Quantcast
Here Comes Hell first look review: FrightFest Glasgow 2019 - SciFiNow

Here Comes Hell first look review: FrightFest Glasgow 2019

Jack McHenry’s debut Here Comes Hell is knowingly backward-looking 1930s-style castle horror

“This motion picture contains elements of horror, terror and demonic possession,” warns the on-stage tuxedo’d host (Jasper Britton) in literal black and white at the beginning of Here Comes Hell, as he presents ‘our feature presentation’ in terms reminiscent of the prologue to James Whale’s Frankenstein (1931). The curtains open, and the film begins – a monochrome trip back into the 1930s, presented in Academy ratio, with crisp accents, affectedly stilted performances and a melodramatic string score. A group of upper class friends and relations is gathering at the dilapidated Westwood Manor, recently purchased by playboy Victor (Charlie Robb), but formerly the abode of one Ichabod Quinn, an occultist who vanished.

“We’re all going to die, Elizabeth,” failing tennis pro Freddie (Timothy Renouf) tells his latest love interest (Jessica Webber) as he speeds along the road in his sports car.  “The one thing we can choose is if we do it with style.” As if to underscore Freddie’s point, this sequence is shot with stylised rear projection. Here Comes Hell may be a horror movie, rehearsing well-worn scenarios from Evil Dead II and Insidious, but it plays out its preoccupations with mortality through the mannered idioms of a bygone era (and its outmoded filmmaking techniques), all in the pursuit of that most elusive and covetable quality, style. Much as, in this old dark house, a quintet of characters – including Victor’s sister Christine (Margaret Clunie) and their American friend, the Texan oil heir George (Tom Bailey) – makes sport of raising the dead, the film too revives historical modes. Everyone here is monied, carefree and effete, but for Elizabeth, who works for her living, and who does not drink – two qualities that her set her apart from her company. Where the others are stuck in the past, squandering their dwindling inheritances and struggling to find any purpose beyond partying, independent, intelligent, industrious Elizabeth represents some kind of future – if only she is not swallowed up by her musty surroundings.

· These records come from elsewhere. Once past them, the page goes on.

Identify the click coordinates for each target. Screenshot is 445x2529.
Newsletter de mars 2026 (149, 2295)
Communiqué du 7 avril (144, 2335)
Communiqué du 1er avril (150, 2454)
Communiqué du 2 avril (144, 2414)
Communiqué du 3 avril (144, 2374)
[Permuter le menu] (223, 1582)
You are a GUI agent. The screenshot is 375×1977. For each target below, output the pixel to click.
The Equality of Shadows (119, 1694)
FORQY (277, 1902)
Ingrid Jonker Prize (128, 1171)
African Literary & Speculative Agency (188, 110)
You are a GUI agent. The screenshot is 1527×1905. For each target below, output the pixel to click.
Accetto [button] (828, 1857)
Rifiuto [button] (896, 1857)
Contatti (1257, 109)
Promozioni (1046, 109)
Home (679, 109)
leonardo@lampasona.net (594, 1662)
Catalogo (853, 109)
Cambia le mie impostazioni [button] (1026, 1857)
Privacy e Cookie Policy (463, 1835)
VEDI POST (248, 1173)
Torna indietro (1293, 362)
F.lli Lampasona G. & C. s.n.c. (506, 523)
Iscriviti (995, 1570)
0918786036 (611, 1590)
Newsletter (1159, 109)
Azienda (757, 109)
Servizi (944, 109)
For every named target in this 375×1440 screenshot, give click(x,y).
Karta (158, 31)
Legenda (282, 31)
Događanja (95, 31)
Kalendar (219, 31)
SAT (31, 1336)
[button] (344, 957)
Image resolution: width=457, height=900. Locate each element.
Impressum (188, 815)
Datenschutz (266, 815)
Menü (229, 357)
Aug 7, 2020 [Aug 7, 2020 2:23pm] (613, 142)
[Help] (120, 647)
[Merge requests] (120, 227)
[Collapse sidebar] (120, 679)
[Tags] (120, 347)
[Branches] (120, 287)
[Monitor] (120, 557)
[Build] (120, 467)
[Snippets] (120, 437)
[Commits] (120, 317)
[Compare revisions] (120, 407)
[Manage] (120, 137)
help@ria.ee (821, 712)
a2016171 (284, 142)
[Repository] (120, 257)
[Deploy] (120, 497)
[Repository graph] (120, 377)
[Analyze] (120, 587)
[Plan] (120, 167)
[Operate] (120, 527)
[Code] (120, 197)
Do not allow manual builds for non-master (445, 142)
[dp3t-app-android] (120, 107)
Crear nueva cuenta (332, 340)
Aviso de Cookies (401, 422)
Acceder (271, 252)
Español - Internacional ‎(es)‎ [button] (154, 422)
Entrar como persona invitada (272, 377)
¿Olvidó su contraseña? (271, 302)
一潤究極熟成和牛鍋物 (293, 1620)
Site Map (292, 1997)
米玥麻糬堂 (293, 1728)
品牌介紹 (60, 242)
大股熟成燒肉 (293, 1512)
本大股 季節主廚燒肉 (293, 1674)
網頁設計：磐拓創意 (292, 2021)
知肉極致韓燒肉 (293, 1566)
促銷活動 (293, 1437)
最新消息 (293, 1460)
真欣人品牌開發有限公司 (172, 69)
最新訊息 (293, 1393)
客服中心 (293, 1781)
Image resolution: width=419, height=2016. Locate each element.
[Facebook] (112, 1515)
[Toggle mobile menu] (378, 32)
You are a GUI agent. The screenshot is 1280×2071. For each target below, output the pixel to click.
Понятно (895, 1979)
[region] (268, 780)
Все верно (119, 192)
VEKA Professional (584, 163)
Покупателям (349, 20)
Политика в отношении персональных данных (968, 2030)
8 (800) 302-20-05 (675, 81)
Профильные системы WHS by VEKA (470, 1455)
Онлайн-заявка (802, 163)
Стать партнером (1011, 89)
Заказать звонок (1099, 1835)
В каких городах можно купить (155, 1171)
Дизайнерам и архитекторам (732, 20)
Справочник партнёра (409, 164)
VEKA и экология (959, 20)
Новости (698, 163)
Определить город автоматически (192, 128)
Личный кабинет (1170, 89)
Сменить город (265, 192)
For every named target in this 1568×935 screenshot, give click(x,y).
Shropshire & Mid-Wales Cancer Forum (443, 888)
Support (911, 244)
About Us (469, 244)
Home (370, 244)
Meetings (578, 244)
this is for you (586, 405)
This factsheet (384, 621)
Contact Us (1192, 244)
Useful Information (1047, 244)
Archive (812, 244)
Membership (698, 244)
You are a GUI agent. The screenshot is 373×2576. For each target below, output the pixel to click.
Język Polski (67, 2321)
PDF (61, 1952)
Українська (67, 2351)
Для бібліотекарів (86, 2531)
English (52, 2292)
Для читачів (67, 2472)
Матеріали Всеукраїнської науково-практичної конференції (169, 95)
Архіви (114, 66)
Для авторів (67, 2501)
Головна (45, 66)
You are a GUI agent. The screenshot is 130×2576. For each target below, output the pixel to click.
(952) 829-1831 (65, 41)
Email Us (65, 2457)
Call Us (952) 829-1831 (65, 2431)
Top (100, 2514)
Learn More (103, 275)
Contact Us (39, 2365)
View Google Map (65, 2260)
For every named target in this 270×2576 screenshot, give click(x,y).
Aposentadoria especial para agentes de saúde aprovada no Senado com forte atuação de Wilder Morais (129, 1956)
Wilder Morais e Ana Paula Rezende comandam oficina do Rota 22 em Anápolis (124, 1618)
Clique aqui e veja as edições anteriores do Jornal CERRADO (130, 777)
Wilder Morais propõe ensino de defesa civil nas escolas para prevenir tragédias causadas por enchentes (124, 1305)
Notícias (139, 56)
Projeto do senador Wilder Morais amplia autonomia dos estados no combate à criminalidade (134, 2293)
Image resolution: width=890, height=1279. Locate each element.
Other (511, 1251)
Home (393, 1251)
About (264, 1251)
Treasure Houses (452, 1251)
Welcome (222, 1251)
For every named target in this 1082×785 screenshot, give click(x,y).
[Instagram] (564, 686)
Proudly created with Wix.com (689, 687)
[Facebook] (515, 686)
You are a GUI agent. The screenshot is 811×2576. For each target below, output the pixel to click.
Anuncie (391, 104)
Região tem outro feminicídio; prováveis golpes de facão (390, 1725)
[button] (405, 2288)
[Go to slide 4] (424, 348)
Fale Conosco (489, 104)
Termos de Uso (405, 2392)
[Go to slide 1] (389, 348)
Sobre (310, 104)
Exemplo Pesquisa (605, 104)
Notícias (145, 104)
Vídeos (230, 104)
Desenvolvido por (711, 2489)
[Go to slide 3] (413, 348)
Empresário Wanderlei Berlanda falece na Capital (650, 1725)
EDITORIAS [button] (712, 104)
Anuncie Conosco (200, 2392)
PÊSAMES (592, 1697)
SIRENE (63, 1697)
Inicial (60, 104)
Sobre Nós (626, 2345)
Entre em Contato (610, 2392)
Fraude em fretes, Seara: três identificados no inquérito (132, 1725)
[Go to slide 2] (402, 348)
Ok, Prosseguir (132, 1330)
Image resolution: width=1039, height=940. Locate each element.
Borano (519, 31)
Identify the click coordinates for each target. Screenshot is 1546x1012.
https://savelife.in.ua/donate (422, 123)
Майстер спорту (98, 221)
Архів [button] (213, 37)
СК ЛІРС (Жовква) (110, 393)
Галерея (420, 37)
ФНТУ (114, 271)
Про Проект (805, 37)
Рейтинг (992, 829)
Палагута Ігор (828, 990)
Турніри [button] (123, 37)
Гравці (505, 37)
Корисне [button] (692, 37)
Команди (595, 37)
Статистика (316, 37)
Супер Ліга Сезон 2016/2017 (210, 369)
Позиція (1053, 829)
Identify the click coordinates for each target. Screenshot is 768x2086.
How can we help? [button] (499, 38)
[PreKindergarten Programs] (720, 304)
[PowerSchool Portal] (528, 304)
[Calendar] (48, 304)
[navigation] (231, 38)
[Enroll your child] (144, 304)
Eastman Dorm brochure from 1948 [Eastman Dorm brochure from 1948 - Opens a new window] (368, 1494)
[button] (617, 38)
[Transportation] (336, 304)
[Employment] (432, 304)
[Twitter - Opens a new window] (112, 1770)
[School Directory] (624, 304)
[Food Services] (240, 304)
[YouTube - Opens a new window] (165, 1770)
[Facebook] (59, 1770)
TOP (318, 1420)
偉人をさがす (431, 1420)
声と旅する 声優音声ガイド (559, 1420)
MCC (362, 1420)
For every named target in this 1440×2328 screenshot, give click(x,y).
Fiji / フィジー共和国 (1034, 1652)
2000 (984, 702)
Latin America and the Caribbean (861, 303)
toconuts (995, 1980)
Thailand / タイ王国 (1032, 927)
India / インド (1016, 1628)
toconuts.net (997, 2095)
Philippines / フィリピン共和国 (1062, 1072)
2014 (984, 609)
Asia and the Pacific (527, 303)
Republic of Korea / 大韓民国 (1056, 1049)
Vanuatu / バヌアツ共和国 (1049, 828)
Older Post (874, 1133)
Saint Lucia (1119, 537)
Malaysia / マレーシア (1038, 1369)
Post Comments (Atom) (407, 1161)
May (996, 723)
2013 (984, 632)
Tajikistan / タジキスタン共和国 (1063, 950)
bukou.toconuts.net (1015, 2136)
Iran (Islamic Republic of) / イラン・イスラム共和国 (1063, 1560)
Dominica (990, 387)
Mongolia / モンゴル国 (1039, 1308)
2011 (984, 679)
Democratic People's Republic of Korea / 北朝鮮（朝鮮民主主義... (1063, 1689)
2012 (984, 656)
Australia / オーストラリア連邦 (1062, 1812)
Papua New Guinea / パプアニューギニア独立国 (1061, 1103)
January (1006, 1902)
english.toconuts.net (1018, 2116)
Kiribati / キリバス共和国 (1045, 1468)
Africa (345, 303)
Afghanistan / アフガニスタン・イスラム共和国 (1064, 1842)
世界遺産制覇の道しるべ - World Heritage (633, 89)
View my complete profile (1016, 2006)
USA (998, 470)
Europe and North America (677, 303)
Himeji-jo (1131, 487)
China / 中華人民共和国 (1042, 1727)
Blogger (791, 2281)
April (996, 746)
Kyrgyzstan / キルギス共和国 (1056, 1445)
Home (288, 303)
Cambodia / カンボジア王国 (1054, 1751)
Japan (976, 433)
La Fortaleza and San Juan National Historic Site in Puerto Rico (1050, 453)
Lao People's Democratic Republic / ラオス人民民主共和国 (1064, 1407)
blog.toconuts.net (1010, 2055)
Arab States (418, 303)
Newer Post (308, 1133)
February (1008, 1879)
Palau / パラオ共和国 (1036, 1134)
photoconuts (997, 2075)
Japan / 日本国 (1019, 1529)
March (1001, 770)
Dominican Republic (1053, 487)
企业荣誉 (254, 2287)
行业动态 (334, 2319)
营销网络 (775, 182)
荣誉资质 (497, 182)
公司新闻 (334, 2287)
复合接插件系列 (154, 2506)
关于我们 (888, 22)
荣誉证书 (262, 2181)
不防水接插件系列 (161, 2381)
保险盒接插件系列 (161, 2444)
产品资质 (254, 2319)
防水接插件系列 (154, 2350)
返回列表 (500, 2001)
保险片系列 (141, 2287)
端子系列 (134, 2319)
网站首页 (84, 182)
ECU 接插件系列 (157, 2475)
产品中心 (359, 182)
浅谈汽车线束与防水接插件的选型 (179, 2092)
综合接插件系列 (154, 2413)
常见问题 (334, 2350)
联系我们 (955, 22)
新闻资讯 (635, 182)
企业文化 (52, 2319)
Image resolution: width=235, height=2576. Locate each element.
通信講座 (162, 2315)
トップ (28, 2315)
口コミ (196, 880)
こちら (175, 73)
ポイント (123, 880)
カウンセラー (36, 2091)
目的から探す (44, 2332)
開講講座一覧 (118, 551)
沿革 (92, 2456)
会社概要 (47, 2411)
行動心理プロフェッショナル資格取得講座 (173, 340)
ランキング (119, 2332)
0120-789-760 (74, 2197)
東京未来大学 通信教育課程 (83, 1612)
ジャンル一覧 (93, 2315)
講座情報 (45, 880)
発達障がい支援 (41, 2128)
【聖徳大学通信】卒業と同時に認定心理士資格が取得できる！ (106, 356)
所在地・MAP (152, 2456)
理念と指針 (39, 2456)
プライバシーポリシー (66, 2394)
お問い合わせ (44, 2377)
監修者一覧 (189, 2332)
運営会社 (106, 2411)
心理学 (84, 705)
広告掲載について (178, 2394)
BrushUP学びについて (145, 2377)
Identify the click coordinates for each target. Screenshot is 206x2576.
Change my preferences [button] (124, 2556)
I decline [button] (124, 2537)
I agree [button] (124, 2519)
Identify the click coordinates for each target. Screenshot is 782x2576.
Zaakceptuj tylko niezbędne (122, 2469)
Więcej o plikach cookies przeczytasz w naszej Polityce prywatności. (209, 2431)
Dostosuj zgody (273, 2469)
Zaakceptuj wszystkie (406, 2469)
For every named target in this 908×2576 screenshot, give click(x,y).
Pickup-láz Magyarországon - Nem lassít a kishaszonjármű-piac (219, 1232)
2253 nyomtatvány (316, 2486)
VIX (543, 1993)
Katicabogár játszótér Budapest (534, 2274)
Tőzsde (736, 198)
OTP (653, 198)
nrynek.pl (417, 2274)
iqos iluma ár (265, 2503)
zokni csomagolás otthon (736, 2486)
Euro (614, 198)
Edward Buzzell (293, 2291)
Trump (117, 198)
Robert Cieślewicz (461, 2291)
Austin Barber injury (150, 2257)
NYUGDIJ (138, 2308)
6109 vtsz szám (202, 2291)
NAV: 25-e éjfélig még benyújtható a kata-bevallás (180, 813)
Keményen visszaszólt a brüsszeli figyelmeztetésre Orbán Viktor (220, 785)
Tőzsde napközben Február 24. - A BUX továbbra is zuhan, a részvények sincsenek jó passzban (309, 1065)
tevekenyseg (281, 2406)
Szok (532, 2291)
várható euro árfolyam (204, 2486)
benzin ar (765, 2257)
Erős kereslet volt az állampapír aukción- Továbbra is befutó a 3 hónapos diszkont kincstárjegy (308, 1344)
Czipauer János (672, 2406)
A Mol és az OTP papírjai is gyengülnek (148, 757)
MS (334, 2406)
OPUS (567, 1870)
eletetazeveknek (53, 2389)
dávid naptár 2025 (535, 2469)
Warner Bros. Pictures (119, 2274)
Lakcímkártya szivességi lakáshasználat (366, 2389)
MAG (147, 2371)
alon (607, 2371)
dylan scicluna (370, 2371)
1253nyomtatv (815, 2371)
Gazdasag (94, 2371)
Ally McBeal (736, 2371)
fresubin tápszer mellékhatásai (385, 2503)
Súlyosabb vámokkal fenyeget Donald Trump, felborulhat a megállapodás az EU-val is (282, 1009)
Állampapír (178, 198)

Co-writing with Alice Sidgwick, first-time director Jack McHenry pastiches the hoary tropes and parlour tricks of murder mystery and castle horror – until eventually, inevitably, this bleak gothic home is invaded by a degree of monstrous gore and pandemonium that, for all its old-world stylisations and practical effects, can only have been conjured from the sensibilities of a later age. This clash of different horror modes and eras engenders an irony that is often funny, and increasingly strange, as Here Comes Hell brings about its own deconstruction, literally collapsing on the ancient foundations that support its knowingly flimsy premise.

Here Comes Hell was seen and reviewed at FrightFest Glasgow 2019.